- Coordinates: 39°15′44″N 091°41′41″W﻿ / ﻿39.26222°N 91.69472°W
- Country: United States
- State: Missouri
- County: Audrain

Area
- • Total: 79.02 sq mi (204.65 km^{2})
- • Land: 78.69 sq mi (203.80 km^{2})
- • Water: 0.33 sq mi (0.85 km^{2}) 0.42%
- Elevation: 774 ft (236 m)

Population (2010)
- • Total: 932
- • Density: 12/sq mi (4.6/km^{2})
- FIPS code: 29-59474
- GNIS feature ID: 0766244

= Prairie Township, Audrain County, Missouri =

Township in Missouri, United States

Prairie Township is one of eight townships in Audrain County, Missouri, United States. As of the 2010 census, its population was 932.

==History==
Prairie Township was established in 1837. The township was named for prairie landscape within its borders.

==Geography==
Prairie Township covers an area of 204.6 km2 and contains one incorporated settlement, Laddonia.

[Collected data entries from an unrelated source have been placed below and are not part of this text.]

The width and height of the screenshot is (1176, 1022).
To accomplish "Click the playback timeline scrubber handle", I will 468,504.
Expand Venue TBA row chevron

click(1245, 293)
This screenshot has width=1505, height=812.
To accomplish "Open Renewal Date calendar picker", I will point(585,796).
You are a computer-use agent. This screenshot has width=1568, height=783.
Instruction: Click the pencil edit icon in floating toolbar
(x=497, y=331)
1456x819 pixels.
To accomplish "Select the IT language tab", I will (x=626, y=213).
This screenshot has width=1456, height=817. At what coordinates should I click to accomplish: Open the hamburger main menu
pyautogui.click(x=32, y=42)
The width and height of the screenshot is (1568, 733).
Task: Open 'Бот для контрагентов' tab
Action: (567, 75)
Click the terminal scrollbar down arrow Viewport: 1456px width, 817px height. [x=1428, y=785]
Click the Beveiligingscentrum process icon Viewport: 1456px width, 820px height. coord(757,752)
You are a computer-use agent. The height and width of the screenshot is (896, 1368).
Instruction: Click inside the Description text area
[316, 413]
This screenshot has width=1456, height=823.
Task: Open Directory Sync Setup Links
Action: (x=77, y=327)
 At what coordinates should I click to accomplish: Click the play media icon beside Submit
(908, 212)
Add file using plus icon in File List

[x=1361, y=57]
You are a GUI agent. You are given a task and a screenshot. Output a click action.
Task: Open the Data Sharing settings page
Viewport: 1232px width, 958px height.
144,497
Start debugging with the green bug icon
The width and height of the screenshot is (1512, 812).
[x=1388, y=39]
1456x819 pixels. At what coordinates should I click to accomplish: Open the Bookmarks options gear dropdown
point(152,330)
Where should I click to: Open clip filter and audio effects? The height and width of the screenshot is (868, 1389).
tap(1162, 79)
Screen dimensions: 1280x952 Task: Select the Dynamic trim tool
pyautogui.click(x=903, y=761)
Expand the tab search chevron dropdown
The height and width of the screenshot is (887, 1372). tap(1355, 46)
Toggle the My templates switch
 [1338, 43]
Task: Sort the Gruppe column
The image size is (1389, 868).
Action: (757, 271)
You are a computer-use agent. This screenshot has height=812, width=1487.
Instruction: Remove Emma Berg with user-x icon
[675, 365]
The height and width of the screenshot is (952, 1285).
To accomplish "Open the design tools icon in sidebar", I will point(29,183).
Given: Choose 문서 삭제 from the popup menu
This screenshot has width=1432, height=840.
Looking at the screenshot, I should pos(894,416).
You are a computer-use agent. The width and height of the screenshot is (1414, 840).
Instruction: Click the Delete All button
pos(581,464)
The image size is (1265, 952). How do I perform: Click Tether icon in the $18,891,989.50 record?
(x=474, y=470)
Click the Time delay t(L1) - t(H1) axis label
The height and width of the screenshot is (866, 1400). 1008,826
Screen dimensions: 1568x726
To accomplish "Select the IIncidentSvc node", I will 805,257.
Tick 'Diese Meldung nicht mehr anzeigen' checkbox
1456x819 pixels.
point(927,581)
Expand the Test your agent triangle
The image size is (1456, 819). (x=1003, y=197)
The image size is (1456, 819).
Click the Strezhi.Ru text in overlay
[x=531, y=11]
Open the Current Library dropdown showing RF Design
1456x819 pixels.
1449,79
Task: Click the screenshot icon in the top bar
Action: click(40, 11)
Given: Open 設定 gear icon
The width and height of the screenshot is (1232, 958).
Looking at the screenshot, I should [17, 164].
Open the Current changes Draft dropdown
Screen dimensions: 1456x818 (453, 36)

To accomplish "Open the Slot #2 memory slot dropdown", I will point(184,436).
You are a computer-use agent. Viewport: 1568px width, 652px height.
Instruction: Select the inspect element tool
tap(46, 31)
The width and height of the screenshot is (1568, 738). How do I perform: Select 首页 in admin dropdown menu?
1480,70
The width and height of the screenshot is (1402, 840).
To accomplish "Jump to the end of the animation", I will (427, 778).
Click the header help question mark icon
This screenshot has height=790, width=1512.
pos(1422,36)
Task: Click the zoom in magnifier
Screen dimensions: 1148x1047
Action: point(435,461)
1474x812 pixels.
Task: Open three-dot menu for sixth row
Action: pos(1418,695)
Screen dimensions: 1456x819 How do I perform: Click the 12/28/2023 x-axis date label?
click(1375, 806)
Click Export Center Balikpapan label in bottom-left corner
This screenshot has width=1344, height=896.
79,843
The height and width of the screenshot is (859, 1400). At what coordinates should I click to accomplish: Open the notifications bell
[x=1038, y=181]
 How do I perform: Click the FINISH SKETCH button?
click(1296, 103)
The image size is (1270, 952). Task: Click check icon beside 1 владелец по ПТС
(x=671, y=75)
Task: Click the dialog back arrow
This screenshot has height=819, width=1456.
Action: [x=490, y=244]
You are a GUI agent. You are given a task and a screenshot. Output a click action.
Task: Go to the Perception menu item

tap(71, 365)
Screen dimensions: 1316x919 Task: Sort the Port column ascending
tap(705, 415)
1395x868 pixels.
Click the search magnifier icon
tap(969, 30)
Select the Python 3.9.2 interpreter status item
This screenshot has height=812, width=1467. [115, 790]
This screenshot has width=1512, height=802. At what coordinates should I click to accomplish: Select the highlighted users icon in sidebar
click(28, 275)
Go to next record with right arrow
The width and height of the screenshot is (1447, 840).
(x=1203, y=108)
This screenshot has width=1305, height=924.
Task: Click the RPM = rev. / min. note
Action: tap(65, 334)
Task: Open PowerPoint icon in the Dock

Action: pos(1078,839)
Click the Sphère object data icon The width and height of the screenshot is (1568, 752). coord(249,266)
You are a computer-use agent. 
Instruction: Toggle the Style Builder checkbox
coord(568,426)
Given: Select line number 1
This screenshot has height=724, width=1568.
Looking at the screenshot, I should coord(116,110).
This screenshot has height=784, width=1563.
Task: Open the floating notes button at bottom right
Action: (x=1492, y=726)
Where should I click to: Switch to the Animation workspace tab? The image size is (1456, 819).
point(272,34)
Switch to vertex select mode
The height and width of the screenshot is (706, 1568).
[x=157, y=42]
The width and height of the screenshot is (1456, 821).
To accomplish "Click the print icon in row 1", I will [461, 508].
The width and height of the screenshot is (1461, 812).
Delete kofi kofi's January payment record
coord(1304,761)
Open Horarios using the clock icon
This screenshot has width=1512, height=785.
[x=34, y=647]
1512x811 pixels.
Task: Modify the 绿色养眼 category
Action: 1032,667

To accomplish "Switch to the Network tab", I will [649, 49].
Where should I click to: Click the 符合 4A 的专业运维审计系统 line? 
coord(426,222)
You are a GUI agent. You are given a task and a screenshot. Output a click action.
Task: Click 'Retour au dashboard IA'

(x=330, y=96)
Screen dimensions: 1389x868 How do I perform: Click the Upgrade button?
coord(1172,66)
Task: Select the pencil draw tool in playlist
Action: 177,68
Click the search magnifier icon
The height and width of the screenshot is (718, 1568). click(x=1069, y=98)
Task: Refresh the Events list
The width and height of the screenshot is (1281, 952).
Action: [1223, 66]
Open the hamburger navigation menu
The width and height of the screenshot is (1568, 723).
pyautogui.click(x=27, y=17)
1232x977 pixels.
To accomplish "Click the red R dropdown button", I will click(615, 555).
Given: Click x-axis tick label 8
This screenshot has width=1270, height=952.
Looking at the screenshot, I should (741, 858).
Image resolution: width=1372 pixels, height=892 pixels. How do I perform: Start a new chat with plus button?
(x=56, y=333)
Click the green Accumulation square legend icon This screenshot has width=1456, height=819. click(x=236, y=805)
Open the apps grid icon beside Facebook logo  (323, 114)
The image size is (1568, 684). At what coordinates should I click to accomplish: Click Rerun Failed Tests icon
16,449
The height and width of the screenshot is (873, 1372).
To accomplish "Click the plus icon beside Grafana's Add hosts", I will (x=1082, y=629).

It contains three cemeteries: Bean Creek, Eubank and Unity.

The streams of Bean Creek, Hazel Creek, Littleby Creek, Sandy Creek, Talleys Branch, Tattys Creek and Wildcat Creek run through this township.

==Transportation==
Prairie Township contains one airport or landing strip, Schlemmer Airport.